Exercise task: Change "computer-use agent" to "desktop assistant" everywhere it occurs in the records below. Reproduce every other line unaltered.

Click-target data
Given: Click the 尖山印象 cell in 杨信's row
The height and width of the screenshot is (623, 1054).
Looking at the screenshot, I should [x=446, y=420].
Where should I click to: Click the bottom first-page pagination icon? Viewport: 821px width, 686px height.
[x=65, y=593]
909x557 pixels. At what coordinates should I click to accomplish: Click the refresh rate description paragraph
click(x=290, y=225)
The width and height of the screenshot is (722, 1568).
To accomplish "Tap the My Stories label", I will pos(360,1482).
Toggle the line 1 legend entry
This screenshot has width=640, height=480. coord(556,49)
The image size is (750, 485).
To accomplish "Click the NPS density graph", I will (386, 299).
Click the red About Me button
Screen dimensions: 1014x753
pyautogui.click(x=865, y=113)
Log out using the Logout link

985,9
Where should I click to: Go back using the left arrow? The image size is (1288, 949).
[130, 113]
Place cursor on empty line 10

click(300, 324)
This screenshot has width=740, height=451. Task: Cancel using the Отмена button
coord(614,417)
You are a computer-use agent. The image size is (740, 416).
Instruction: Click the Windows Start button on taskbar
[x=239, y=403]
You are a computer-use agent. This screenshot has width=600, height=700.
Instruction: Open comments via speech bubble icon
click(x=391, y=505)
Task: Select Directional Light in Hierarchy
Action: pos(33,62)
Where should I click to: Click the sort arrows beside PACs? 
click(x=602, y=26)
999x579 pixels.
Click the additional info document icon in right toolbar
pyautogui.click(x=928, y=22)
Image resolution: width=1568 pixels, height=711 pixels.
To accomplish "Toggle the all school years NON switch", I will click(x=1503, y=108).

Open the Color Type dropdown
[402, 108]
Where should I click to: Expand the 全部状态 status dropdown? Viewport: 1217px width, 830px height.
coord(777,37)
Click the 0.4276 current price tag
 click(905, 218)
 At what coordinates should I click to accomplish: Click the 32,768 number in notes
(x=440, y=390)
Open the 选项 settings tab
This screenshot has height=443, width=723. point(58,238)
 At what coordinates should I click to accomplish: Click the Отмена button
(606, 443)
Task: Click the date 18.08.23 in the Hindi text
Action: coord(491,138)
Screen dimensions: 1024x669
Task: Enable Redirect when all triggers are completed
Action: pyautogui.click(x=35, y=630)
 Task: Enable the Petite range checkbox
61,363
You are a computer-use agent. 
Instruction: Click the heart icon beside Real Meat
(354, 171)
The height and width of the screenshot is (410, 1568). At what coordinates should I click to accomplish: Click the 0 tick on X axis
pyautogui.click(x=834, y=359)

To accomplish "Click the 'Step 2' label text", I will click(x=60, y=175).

Task output:
Given: Click the 尖山印象 cell in 杨信's row
The height and width of the screenshot is (623, 1054).
Looking at the screenshot, I should [x=446, y=420].
Where should I click to: Click the bottom first-page pagination icon? Viewport: 821px width, 686px height.
[x=65, y=593]
909x557 pixels. At what coordinates should I click to accomplish: Click the refresh rate description paragraph
click(x=290, y=225)
The width and height of the screenshot is (722, 1568).
To accomplish "Tap the My Stories label", I will pos(360,1482).
Toggle the line 1 legend entry
This screenshot has width=640, height=480. coord(556,49)
The image size is (750, 485).
To accomplish "Click the NPS density graph", I will (386, 299).
Click the red About Me button
Screen dimensions: 1014x753
pyautogui.click(x=865, y=113)
Log out using the Logout link

985,9
Where should I click to: Go back using the left arrow? The image size is (1288, 949).
[130, 113]
Place cursor on empty line 10

click(300, 324)
This screenshot has width=740, height=451. Task: Cancel using the Отмена button
coord(614,417)
You are a desktop assistant. The image size is (740, 416).
Instruction: Click the Windows Start button on taskbar
[x=239, y=403]
You are a desktop assistant. This screenshot has width=600, height=700.
Instruction: Open comments via speech bubble icon
click(x=391, y=505)
Task: Select Directional Light in Hierarchy
Action: pos(33,62)
Where should I click to: Click the sort arrows beside PACs? 
click(x=602, y=26)
999x579 pixels.
Click the additional info document icon in right toolbar
pyautogui.click(x=928, y=22)
Image resolution: width=1568 pixels, height=711 pixels.
To accomplish "Toggle the all school years NON switch", I will click(x=1503, y=108).

Open the Color Type dropdown
[402, 108]
Where should I click to: Expand the 全部状态 status dropdown? Viewport: 1217px width, 830px height.
coord(777,37)
Click the 0.4276 current price tag
 click(905, 218)
 At what coordinates should I click to accomplish: Click the 32,768 number in notes
(x=440, y=390)
Open the 选项 settings tab
This screenshot has height=443, width=723. point(58,238)
 At what coordinates should I click to accomplish: Click the Отмена button
(606, 443)
Task: Click the date 18.08.23 in the Hindi text
Action: coord(491,138)
Screen dimensions: 1024x669
Task: Enable Redirect when all triggers are completed
Action: pyautogui.click(x=35, y=630)
 Task: Enable the Petite range checkbox
61,363
You are a desktop assistant. 
Instruction: Click the heart icon beside Real Meat
(354, 171)
The height and width of the screenshot is (410, 1568). At what coordinates should I click to accomplish: Click the 0 tick on X axis
pyautogui.click(x=834, y=359)

To accomplish "Click the 'Step 2' label text", I will click(x=60, y=175).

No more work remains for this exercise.